*Prompt:*
The output is the line holding "Image resolution: width=1390" and all lines after it to the end of the records below; restate them unchanged and add nothing.

##### Excerpted data #####

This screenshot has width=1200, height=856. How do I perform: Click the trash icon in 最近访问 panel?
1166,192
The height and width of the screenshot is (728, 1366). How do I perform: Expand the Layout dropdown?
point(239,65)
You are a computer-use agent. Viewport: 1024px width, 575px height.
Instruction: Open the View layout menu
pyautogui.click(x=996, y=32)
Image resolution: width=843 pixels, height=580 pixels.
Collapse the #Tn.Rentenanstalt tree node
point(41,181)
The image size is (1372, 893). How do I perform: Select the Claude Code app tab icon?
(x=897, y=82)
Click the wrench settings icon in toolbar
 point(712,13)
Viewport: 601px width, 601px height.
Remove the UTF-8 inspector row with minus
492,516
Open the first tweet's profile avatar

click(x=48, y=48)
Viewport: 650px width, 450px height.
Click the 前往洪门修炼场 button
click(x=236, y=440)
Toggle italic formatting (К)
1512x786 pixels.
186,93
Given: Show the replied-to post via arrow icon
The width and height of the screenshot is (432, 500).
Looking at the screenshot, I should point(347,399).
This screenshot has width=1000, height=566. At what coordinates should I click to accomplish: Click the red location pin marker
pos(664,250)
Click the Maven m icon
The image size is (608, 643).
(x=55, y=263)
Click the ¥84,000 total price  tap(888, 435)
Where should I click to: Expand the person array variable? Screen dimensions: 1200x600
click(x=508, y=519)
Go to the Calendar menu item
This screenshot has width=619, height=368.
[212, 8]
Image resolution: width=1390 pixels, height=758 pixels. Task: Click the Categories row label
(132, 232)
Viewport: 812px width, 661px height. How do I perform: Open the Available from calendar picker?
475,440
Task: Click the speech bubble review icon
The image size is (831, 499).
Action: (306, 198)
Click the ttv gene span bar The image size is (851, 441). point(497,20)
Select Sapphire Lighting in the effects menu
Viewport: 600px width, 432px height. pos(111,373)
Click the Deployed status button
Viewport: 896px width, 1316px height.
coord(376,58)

#####

*Output for this task:*
Image resolution: width=1390 pixels, height=758 pixels. Task: Click the Categories row label
(132, 232)
Viewport: 812px width, 661px height. How do I perform: Open the Available from calendar picker?
475,440
Task: Click the speech bubble review icon
The image size is (831, 499).
Action: (306, 198)
Click the ttv gene span bar The image size is (851, 441). point(497,20)
Select Sapphire Lighting in the effects menu
Viewport: 600px width, 432px height. pos(111,373)
Click the Deployed status button
Viewport: 896px width, 1316px height.
coord(376,58)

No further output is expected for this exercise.